EP33A-1038
Response and recovery of streams to an intense regional flooding event
Wednesday, 16 December 2015
Poster Hall (Moscone South)
Evan Dethier, Francis J Magilligan, Carl E Renshaw and Keith M Kantack, Dartmouth College, Hanover, NH, United States
Abstract:
Determining the relative roles of frequent and infrequent events on landscape form and material transport has implications for understanding landscape development, and informs planning and infrastructure decisions. Flooding due to Tropical Storm Irene in 2011 provides a unique opportunity to examine the effects of a rare, major disturbance across a broad area (14,000 km2). Intense flooding caused variable but widespread channel and riparian reconfiguration, including 995 channel-adjacent mass-wasting events, collectively referred to here as landslides, that mostly occurred in glacial deposits. Of these, about half involved reactivation of existing scars.
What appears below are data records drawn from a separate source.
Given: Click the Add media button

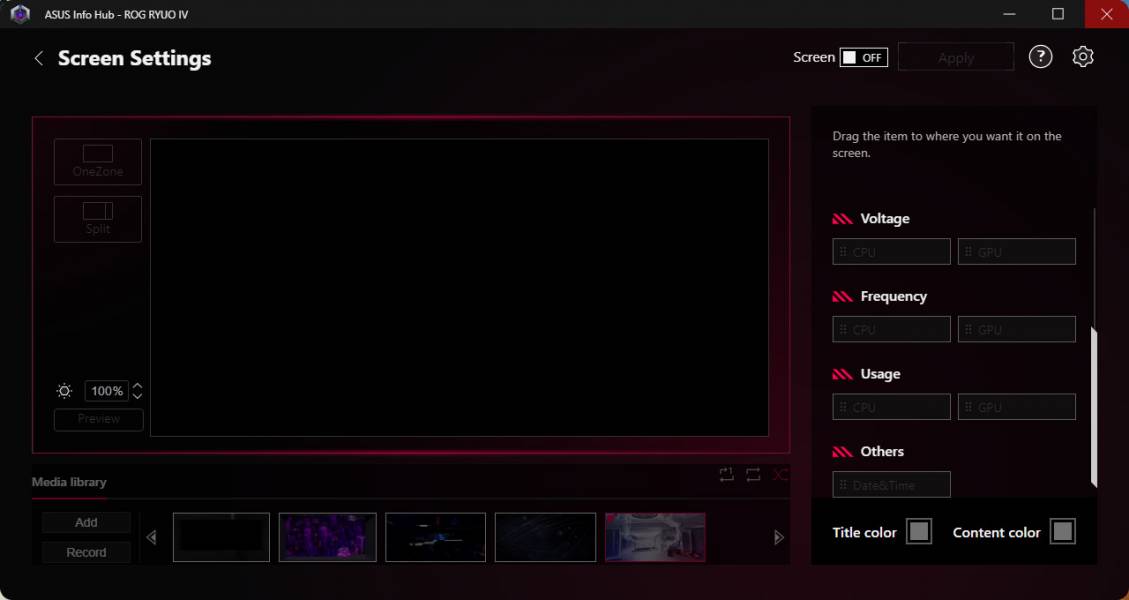Looking at the screenshot, I should (x=86, y=522).
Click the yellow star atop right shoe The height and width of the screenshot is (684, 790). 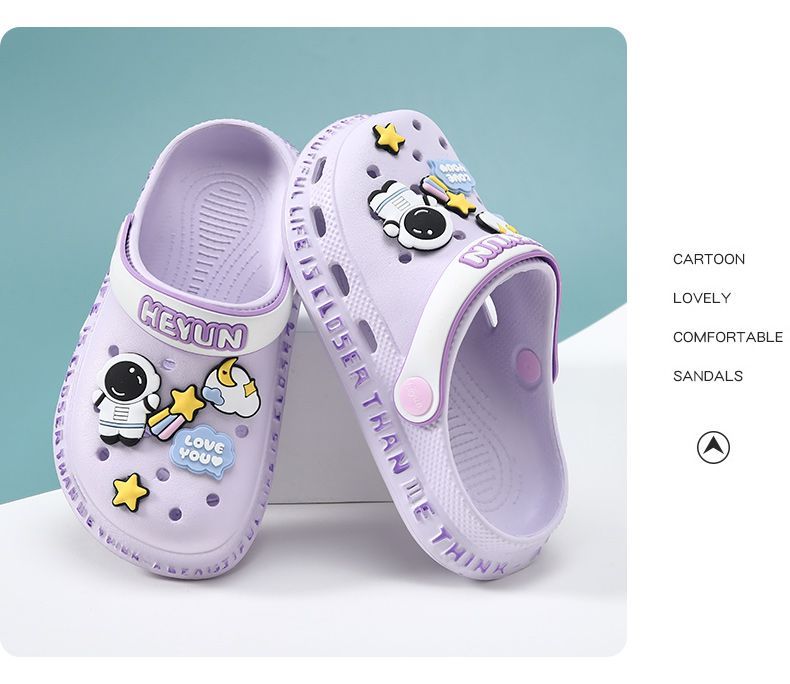pyautogui.click(x=389, y=135)
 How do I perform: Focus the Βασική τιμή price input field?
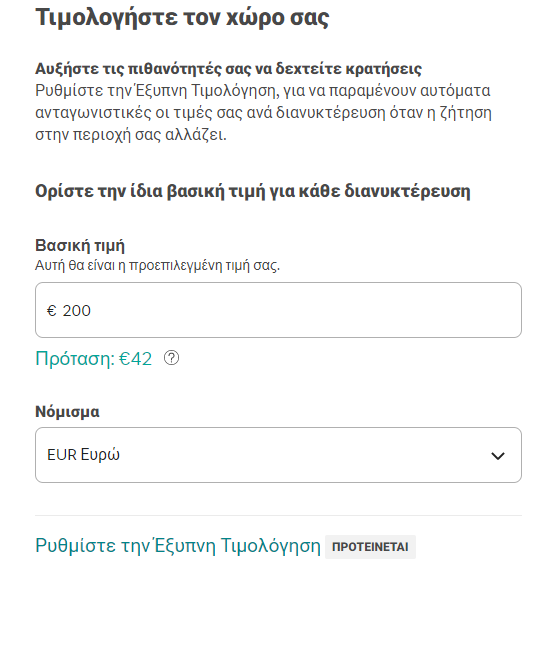tap(278, 310)
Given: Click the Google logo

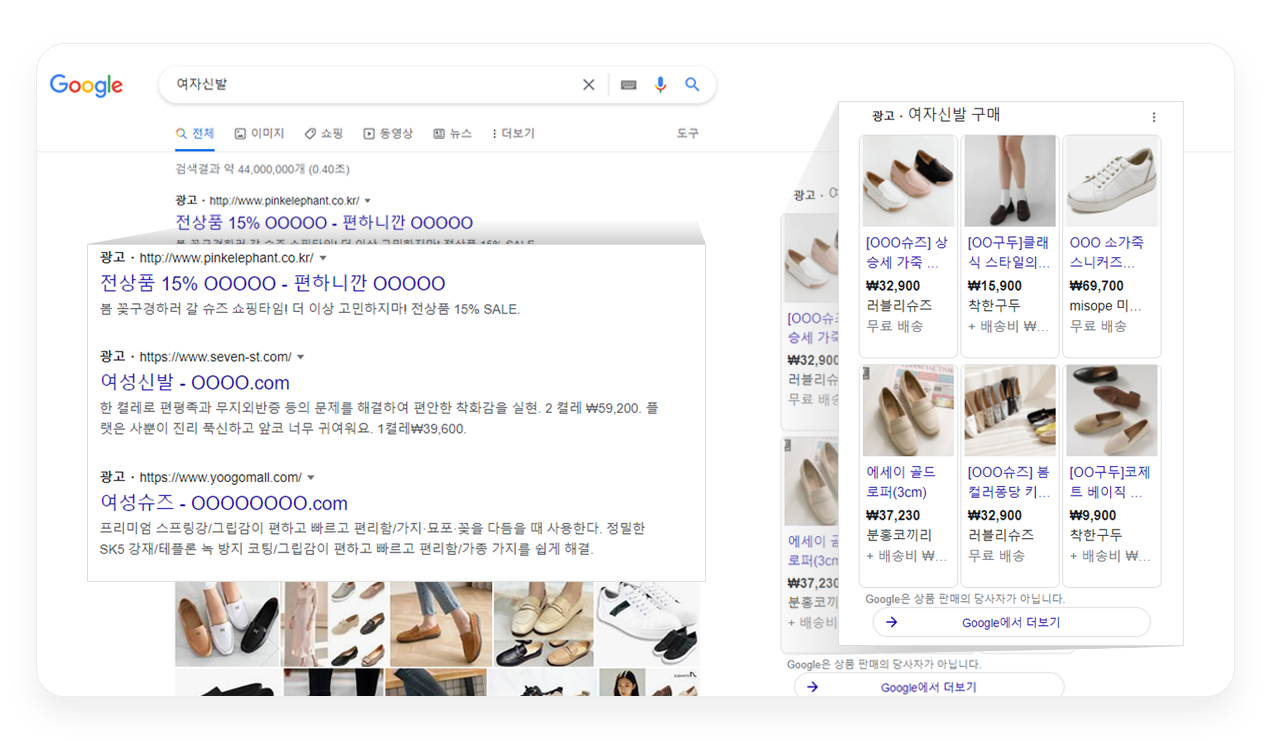Looking at the screenshot, I should [x=86, y=85].
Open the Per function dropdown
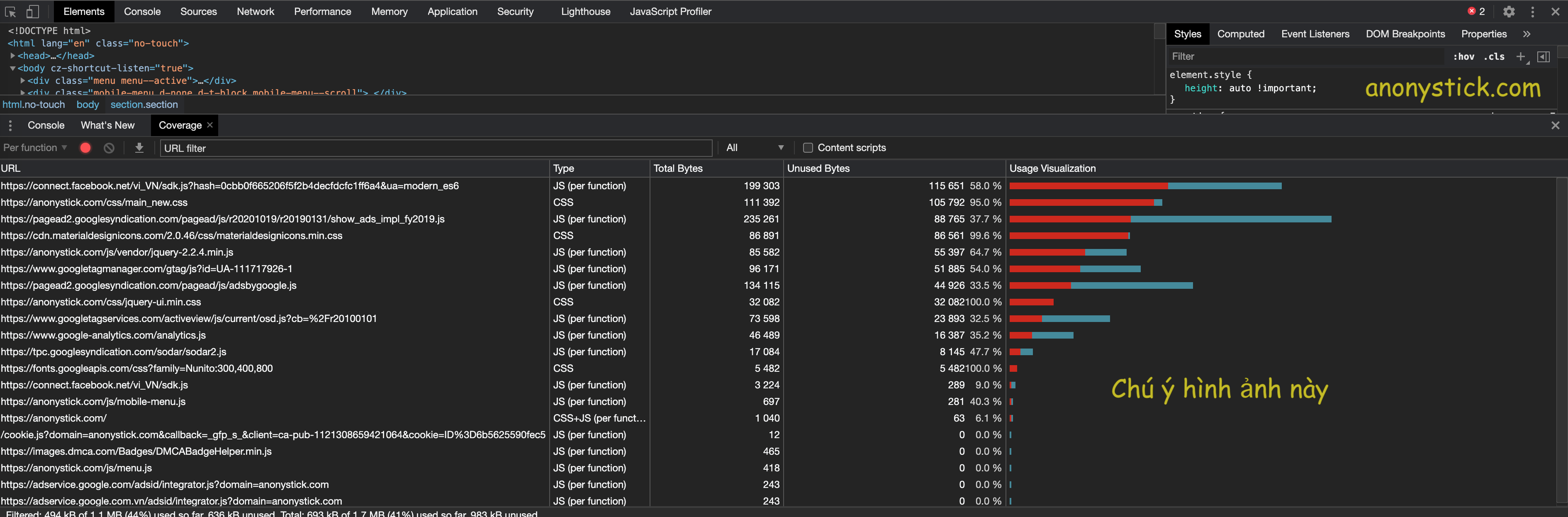1568x517 pixels. click(35, 148)
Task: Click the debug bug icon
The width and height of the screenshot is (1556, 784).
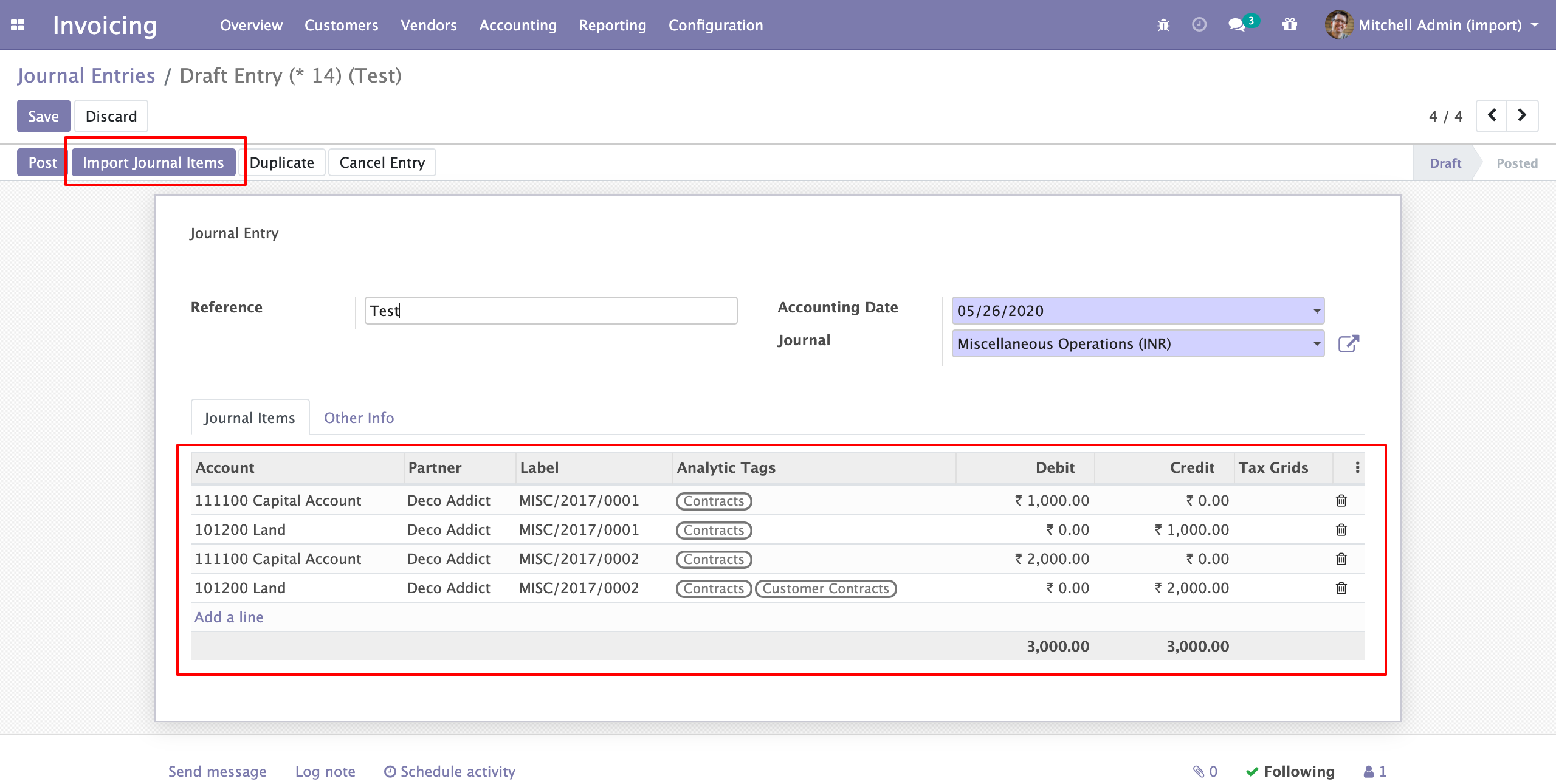Action: coord(1163,25)
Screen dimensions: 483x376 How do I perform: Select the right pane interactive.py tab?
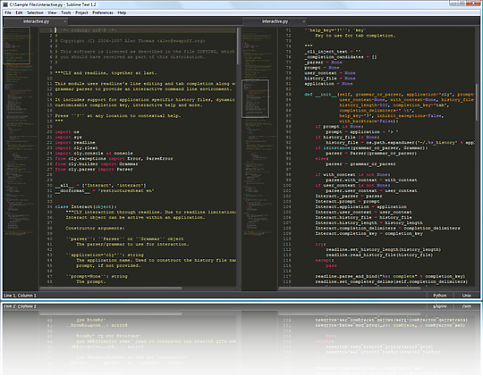(275, 21)
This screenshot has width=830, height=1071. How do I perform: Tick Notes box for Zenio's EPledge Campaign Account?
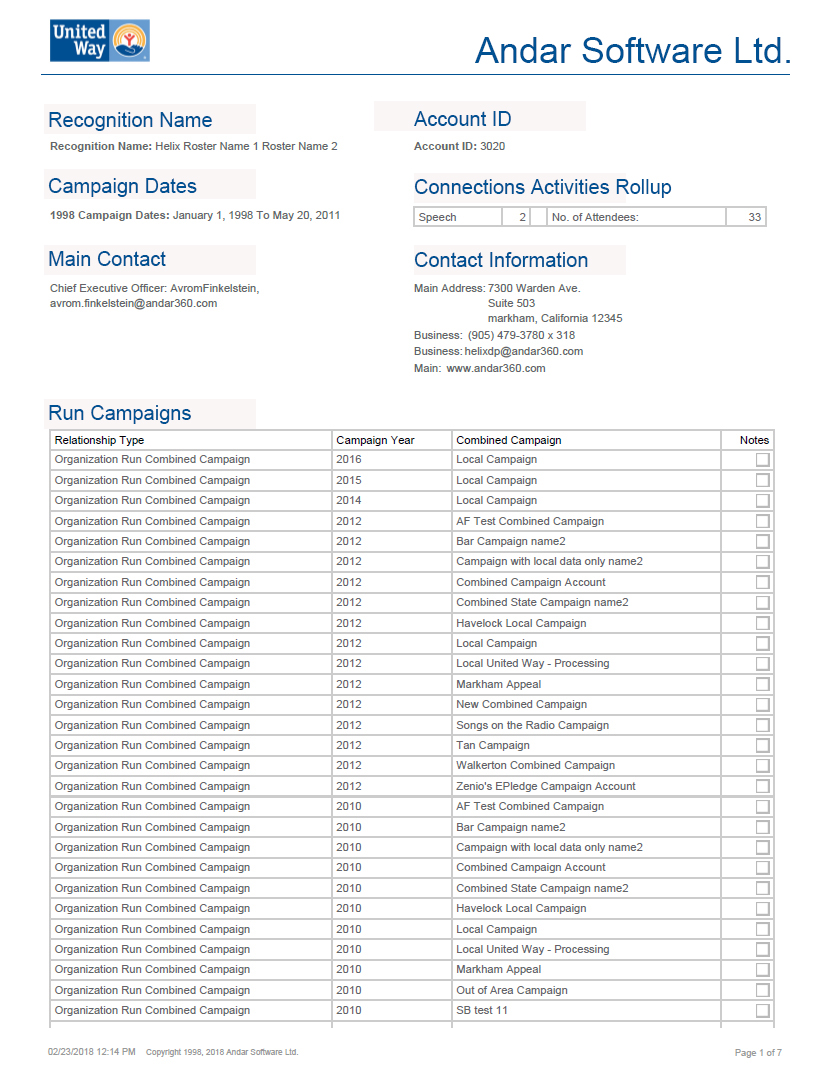(x=762, y=786)
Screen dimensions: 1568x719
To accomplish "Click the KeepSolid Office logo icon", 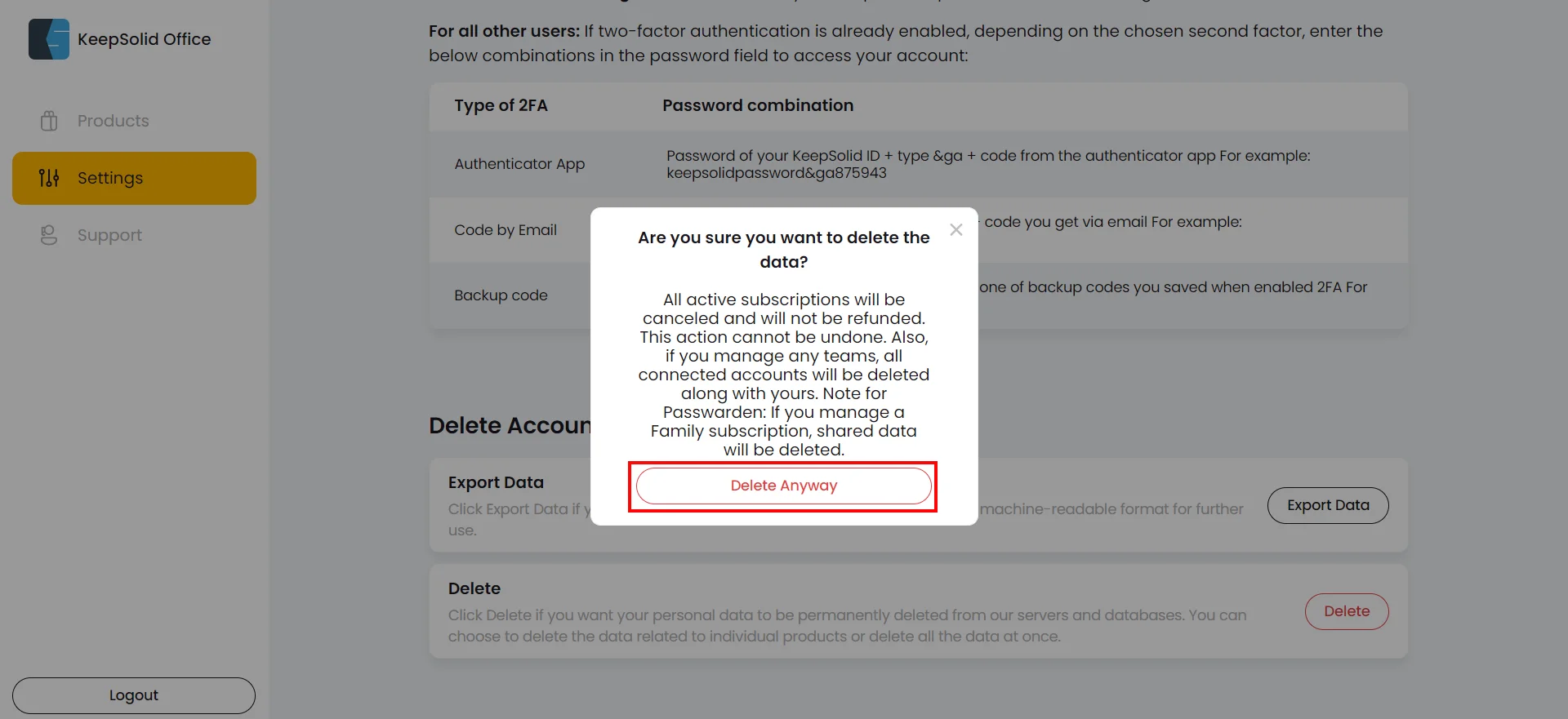I will coord(48,38).
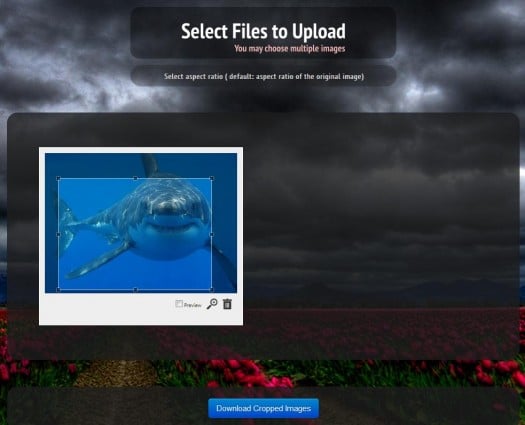Click the right-middle crop edge handle
This screenshot has width=525, height=425.
212,234
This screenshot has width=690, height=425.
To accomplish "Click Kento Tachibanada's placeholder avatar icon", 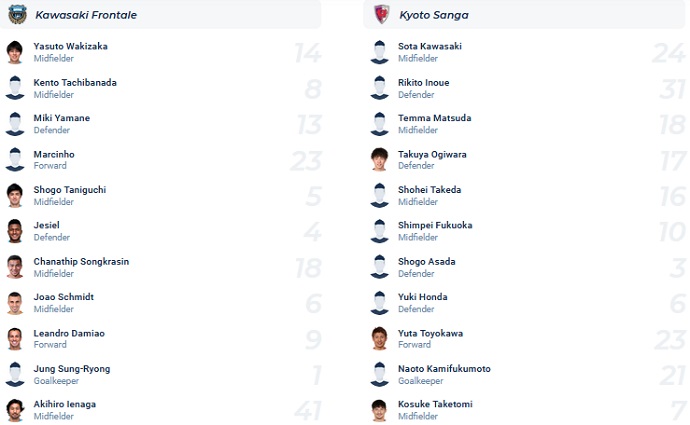I will tap(15, 88).
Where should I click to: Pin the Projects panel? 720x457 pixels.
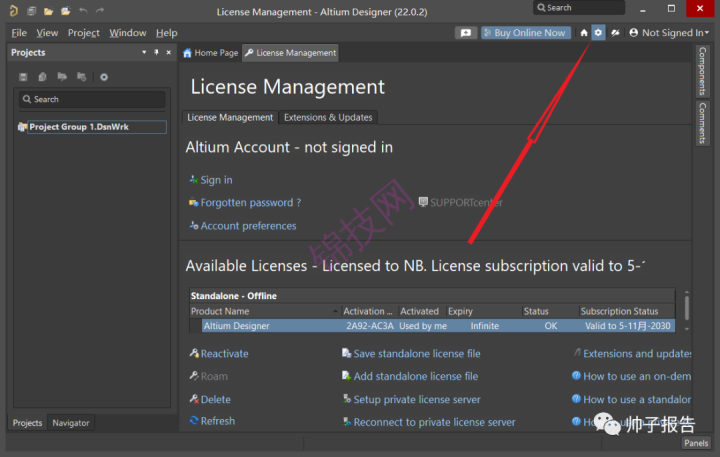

Landslides were generally small, ranging from 60 - 26,000 m2 in planform, and covered less than 0.01 % of land in the region, yet sediment input from landslides alone (131 mm/kyr when integrated over the study area) exceeded inferred local background erosion rates by 60 times. If Irene inputs are included in a thirty-year erosion record, the estimated erosion rate, 7.2 mm/kyr, aligns closely with long-term regional rates of 5-10 mm/kyr. Landslides also input trees to streams, increasing large wood influence on those reaches. Combined wood and sediment inputs contributed to channel changes downstream of landslides. In four years since Irene, terrestrial lidar and suspended sediment sampling has documented continued large wood and sediment input. Erosion occurred on each of seventeen monitored landslides during snowmelt, but is otherwise limited except during intense precipitation and/or flood events. Repeat lidar models have recorded erosion of up to 5,000 m3 on a single slide in one year, including as much as 4000 m3 during a single event. Tree fall on scarps during erosion events creates sediment traps at the base of landslides, contributing to an observed return to equilibrium slopes. Despite trapping, substantial sediment continues to enter streams. Ninety-five suspended sediment samples from forty sites show that landslides remain important sediment sources. Across a range of flows, 2014 - 2015 sediment flux for a given discharge is an order of magnitude higher than pre-Irene flux. Though landslide slope relaxation suggests incipient recovery from Irene, persistent rapid erosion of large wood and sediment indicates that recovery is still on-going.